Daniel Oliveira no Expresso diário de 26.06.2018:
«Na semana passada, esquerda e direita juntaram-se em torno da redução dos combustíveis. Não debaterei aqui a medida propriamente dita, de que discordo (não me parece que perante o estrangulamento dos serviços públicos esta seja a prioridade) e sobre a qual tenho todas as dúvidas constitucionais, pelo menos em relação ao projeto do CDS. Mas interessa-me o significado político desta aprovação. A lealdade tem dois sentidos. E se o PS negoceia a precariedade com o BE e depois quer aprovar um resultado bem diferente com o PSD, é normal que não espere comportamento diferente dos seus parceiros. Se as alianças do PS passaram a ser de geometria variável isso não tem só vantagens. Não aumenta apenas as possibilidades de alianças suas, aumenta as possibilidades de maiorias contra si.

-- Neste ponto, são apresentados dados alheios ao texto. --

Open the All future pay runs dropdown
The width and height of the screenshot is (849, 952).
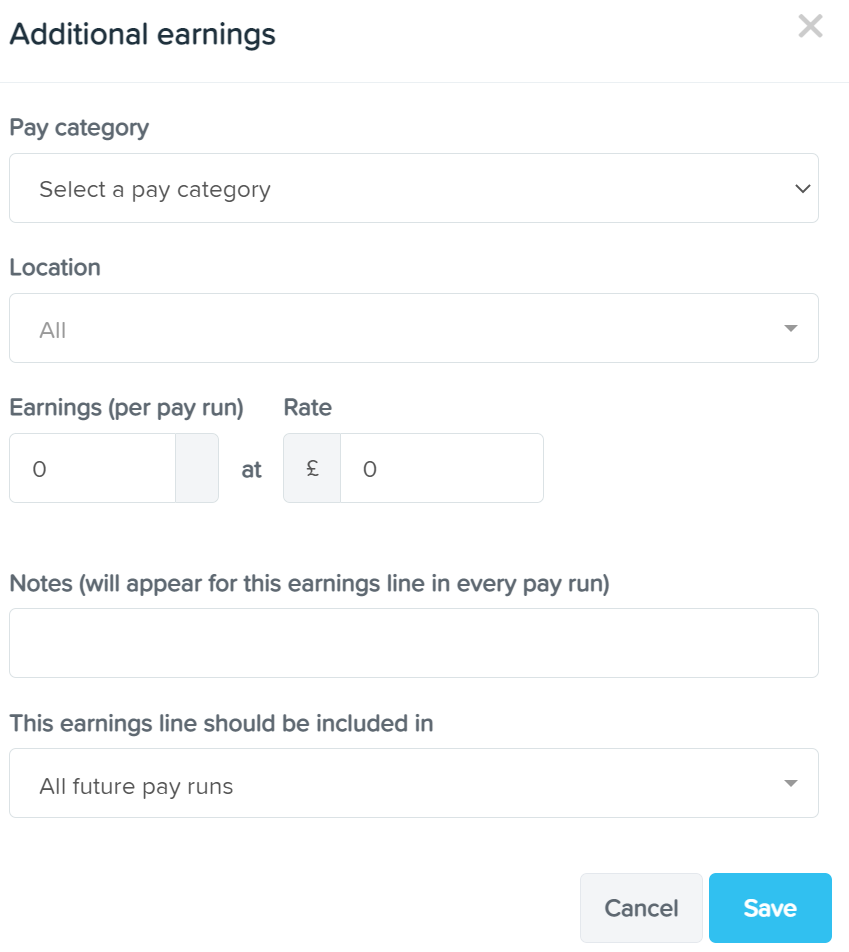[414, 783]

Perante o aumento do período experimental para seis meses, sem qualquer limite na repetição de experiências, o Bloco sentiu-se traído naquilo que considera ser uma nova brecha por onde tudo passa, como foram os recibos verdes. Uma brecha que desvirtua o acordo negociado com o Governo. E sente-se traído porque só soube desse “pormaior” na véspera do acordo de concertação social.
António Costa teve oportunidade de corrigir a deslealdade e resistiu. Ao que parece, várias vozes no grupo parlamentar do Partido Socialista apelaram ao óbvio: que se acrescentasse, no que foi acordado com os parceiros sociais, uma norma que impedisse a utilização abusiva do período experimental. Se os patrões assinaram o acordo de boa-fé não terão nada contra isto. Mas do Governo, a mensagem foi a de que não se devia tocar no que foi acordado no Conselho Económico e Social. Só que desta vez aconteceu uma coisa inesperada: Carlos César atravessou-se e disse que depois da “concertação social” chegou o momento da “concertação parlamentar”. Explicou que ainda é a Assembleia da República que aprova leis e que o Governo ainda depende de uma maioria parlamentar.

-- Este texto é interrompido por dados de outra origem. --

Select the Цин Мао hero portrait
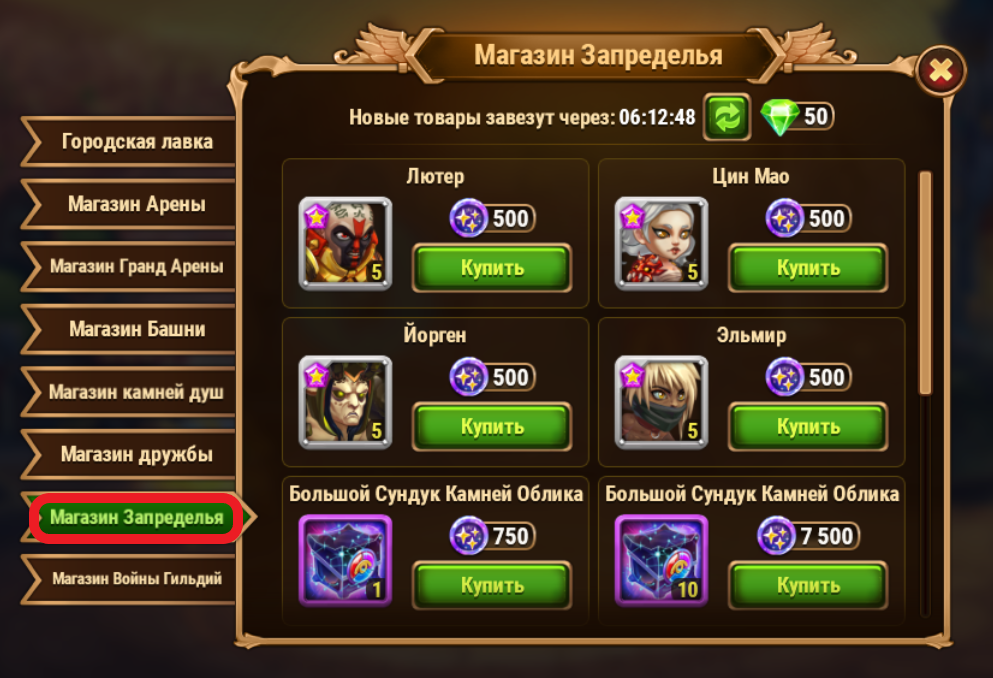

A estratégia de António Costa é óbvia: julgando que tem o eleitorado de esquerda no bolso e sabendo que o PSD está com dificuldades de liderança, está a tentar pescar votos à direita. Os eleitores não têm noção destas minudências. Mas sentem um clima político bem diferente do primeiro ano da geringonça. O problema do taticismo é sempre uma questão de grau. Em falta é ingenuidade, em excesso é falta de rumo. E o excesso de taticismo de António Costa é cada vez mais evidente.

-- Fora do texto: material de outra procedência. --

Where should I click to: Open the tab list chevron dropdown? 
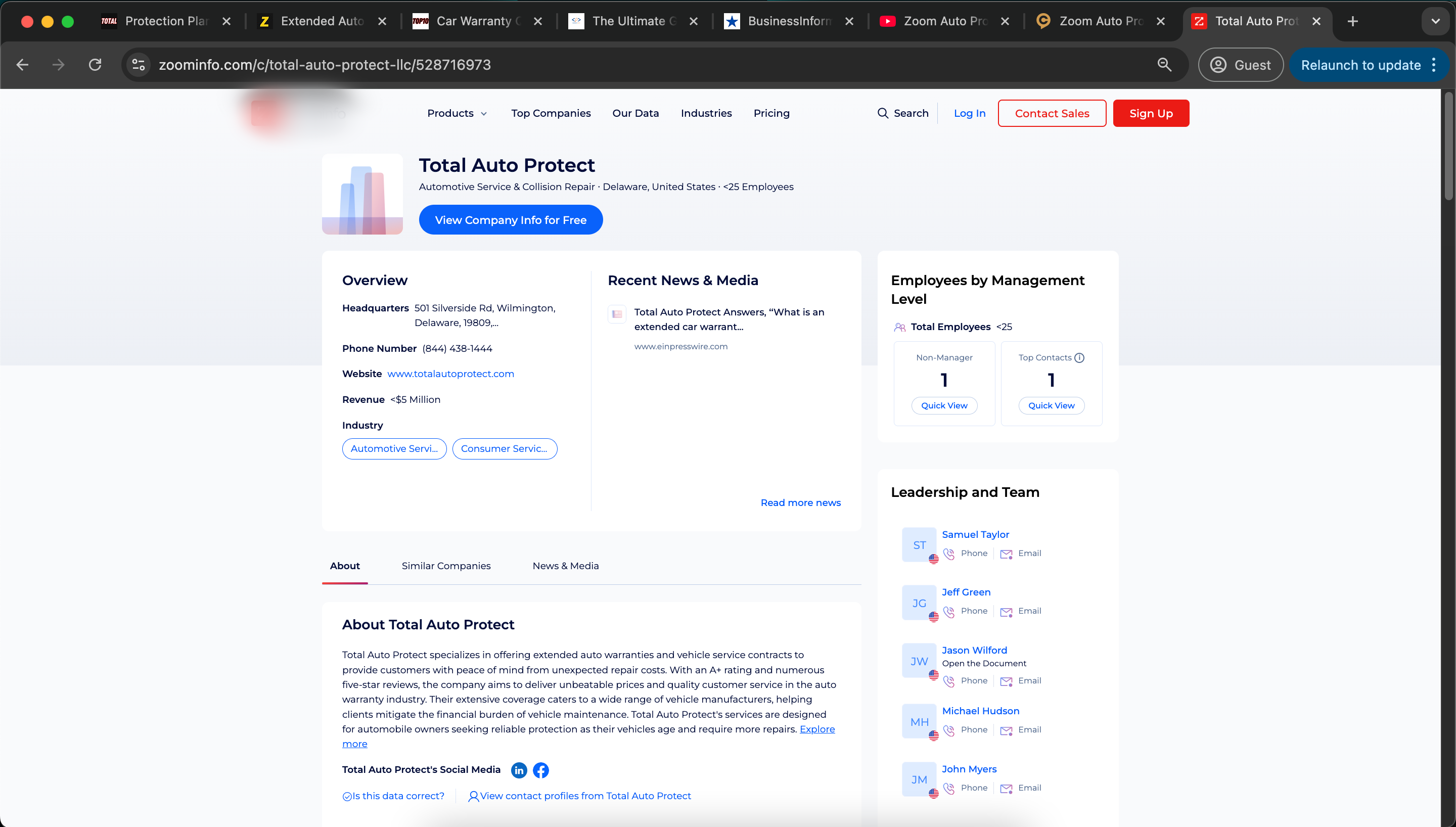(1435, 21)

O erro de Costa é pensar que algum voto está garantido. A verdade é que o fascínio dos eleitores de esquerda por Costa resulta, sempre resultou, mais do que da suas posições políticas, da facilidade de diálogo que mostrou ter à esquerda. E da escolha inédita que fez em 2015. Paradoxalmente, Costa conquista votos aos partidos mais à esquerda quando os trata bem. Quando os desrespeita perde simpatia destes eleitores.
A economia não está pior, não houve (por agora) incêndios. No entanto, o PS está a cair nas sondagens e a maioria absoluta é cada vez mais improvável. Não é por causa da lei laboral, dos combustíveis ou das picardias com o BE e o PCP. É porque se está a perder a sensação de que Costa lidera uma coisa diferente. É evidente que a geringonça acabou. E sem a geringonça António Costa é só António Costa. Não tem nada de novo. Não tem nada de esperança. Se não arrepiar caminho, vai descobri-lo nas próximas legislativas. Até porque, ao contrário de Passos Coelho, Rui Rio não assusta o eleitorado de esquerda. Não chega para fazer renascer o voto útil que o próprio Costa se encarregou de matar.»